= Directions =
Find the line containing "ホドロフスキー来日『リアリティのダンス』プレミアで癒やしのタロット?! (479, 2385)" in the records below. Copy exactly that line and each one after it, ending at the line containing "程 霖 (1366, 1241)", and nothing more.

= Input data =
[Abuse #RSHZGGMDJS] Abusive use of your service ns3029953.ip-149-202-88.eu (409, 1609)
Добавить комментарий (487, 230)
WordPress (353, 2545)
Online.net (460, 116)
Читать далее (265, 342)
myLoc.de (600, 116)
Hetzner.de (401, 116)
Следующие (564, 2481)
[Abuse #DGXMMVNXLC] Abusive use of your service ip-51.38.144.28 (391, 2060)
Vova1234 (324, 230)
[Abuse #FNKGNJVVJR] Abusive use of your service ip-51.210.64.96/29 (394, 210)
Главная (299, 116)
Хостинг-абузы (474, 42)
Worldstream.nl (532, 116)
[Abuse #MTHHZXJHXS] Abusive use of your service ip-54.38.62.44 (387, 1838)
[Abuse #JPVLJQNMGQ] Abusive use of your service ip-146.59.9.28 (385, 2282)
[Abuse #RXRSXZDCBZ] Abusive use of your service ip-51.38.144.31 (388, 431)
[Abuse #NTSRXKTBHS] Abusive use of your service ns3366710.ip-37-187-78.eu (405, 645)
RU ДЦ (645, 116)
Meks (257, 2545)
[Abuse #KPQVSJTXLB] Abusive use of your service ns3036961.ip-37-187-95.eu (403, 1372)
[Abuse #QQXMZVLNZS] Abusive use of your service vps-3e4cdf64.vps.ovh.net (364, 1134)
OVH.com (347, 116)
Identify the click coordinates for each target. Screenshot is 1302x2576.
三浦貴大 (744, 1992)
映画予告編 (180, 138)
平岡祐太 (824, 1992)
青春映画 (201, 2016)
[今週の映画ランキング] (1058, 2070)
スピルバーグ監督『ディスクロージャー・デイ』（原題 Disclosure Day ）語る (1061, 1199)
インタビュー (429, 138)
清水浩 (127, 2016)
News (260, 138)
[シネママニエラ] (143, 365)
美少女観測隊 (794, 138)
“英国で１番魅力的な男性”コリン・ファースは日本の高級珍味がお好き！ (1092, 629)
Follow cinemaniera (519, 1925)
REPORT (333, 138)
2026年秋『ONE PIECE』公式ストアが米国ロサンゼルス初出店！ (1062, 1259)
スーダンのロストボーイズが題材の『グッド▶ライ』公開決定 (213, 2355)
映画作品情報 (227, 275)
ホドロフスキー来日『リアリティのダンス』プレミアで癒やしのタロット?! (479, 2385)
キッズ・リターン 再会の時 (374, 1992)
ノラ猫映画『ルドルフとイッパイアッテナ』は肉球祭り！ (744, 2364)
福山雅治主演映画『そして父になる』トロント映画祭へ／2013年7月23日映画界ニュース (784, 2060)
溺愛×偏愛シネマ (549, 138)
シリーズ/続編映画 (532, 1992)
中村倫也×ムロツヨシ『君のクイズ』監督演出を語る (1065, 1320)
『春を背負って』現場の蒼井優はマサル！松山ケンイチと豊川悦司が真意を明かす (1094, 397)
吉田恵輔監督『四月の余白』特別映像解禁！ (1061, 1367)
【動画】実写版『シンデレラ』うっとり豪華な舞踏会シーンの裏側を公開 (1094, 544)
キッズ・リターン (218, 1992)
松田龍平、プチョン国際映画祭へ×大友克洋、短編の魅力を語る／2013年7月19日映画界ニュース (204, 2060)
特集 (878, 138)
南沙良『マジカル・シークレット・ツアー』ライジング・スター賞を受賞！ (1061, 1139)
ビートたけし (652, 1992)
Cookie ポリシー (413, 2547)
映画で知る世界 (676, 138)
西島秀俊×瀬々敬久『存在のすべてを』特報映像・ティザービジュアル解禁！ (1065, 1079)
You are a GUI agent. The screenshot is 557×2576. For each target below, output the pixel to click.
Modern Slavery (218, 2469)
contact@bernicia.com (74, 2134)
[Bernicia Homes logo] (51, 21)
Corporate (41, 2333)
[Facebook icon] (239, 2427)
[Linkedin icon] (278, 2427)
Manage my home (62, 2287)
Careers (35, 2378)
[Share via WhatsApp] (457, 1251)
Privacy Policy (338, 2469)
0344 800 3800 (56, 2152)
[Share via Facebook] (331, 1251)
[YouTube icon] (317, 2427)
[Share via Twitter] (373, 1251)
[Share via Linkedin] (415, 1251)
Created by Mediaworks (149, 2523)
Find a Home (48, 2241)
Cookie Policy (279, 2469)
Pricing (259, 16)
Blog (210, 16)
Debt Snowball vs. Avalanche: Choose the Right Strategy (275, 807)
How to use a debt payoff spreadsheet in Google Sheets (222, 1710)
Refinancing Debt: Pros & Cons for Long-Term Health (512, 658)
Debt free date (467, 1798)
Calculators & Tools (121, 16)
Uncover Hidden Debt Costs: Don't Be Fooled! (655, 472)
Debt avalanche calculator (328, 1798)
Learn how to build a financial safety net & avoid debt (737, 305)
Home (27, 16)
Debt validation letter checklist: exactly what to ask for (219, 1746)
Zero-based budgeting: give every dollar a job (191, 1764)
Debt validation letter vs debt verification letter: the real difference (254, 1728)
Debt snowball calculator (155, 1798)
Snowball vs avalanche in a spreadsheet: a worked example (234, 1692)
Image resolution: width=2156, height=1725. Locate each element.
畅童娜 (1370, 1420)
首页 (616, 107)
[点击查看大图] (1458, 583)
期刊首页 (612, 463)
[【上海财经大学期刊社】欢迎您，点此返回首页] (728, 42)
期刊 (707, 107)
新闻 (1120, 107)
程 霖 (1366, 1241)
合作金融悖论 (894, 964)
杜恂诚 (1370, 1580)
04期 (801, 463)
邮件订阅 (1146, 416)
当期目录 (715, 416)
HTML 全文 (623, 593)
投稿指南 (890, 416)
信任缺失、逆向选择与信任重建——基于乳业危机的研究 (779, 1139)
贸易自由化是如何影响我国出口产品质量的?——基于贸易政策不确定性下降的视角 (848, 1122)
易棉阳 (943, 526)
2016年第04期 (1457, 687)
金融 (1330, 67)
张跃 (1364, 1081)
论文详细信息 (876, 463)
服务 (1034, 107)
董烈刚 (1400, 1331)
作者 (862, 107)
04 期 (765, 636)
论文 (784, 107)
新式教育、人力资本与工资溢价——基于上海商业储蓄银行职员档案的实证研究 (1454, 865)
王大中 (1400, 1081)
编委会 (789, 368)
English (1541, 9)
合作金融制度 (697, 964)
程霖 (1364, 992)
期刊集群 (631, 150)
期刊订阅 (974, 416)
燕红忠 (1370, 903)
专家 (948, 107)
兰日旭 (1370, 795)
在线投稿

= Answer area =
ホドロフスキー来日『リアリティのダンス』プレミアで癒やしのタロット?! (479, 2385)
キッズ・リターン 再会の時 (374, 1992)
ノラ猫映画『ルドルフとイッパイアッテナ』は肉球祭り！ (744, 2364)
福山雅治主演映画『そして父になる』トロント映画祭へ／2013年7月23日映画界ニュース (784, 2060)
溺愛×偏愛シネマ (549, 138)
シリーズ/続編映画 (532, 1992)
中村倫也×ムロツヨシ『君のクイズ』監督演出を語る (1065, 1320)
『春を背負って』現場の蒼井優はマサル！松山ケンイチと豊川悦司が真意を明かす (1094, 397)
吉田恵輔監督『四月の余白』特別映像解禁！ (1061, 1367)
【動画】実写版『シンデレラ』うっとり豪華な舞踏会シーンの裏側を公開 (1094, 544)
キッズ・リターン (218, 1992)
松田龍平、プチョン国際映画祭へ×大友克洋、短編の魅力を語る／2013年7月19日映画界ニュース (204, 2060)
特集 (878, 138)
南沙良『マジカル・シークレット・ツアー』ライジング・スター賞を受賞！ (1061, 1139)
ビートたけし (652, 1992)
Cookie ポリシー (413, 2547)
映画で知る世界 (676, 138)
西島秀俊×瀬々敬久『存在のすべてを』特報映像・ティザービジュアル解禁！ (1065, 1079)
You are a GUI agent. The screenshot is 557×2576. For each target below, output the pixel to click.
Modern Slavery (218, 2469)
contact@bernicia.com (74, 2134)
[Bernicia Homes logo] (51, 21)
Corporate (41, 2333)
[Facebook icon] (239, 2427)
[Linkedin icon] (278, 2427)
Manage my home (62, 2287)
Careers (35, 2378)
[Share via WhatsApp] (457, 1251)
Privacy Policy (338, 2469)
0344 800 3800 (56, 2152)
[Share via Facebook] (331, 1251)
[YouTube icon] (317, 2427)
[Share via Twitter] (373, 1251)
[Share via Linkedin] (415, 1251)
Created by Mediaworks (149, 2523)
Find a Home (48, 2241)
Cookie Policy (279, 2469)
Pricing (259, 16)
Blog (210, 16)
Debt Snowball vs. Avalanche: Choose the Right Strategy (275, 807)
How to use a debt payoff spreadsheet in Google Sheets (222, 1710)
Refinancing Debt: Pros & Cons for Long-Term Health (512, 658)
Debt free date (467, 1798)
Calculators & Tools (121, 16)
Uncover Hidden Debt Costs: Don't Be Fooled! (655, 472)
Debt avalanche calculator (328, 1798)
Learn how to build a financial safety net & avoid debt (737, 305)
Home (27, 16)
Debt validation letter checklist: exactly what to ask for (219, 1746)
Zero-based budgeting: give every dollar a job (191, 1764)
Debt validation letter vs debt verification letter: the real difference (254, 1728)
Debt snowball calculator (155, 1798)
Snowball vs avalanche in a spreadsheet: a worked example (234, 1692)
Image resolution: width=2156, height=1725. Locate each element.
畅童娜 (1370, 1420)
首页 (616, 107)
[点击查看大图] (1458, 583)
期刊首页 (612, 463)
[【上海财经大学期刊社】欢迎您，点此返回首页] (728, 42)
期刊 (707, 107)
新闻 (1120, 107)
程 霖 (1366, 1241)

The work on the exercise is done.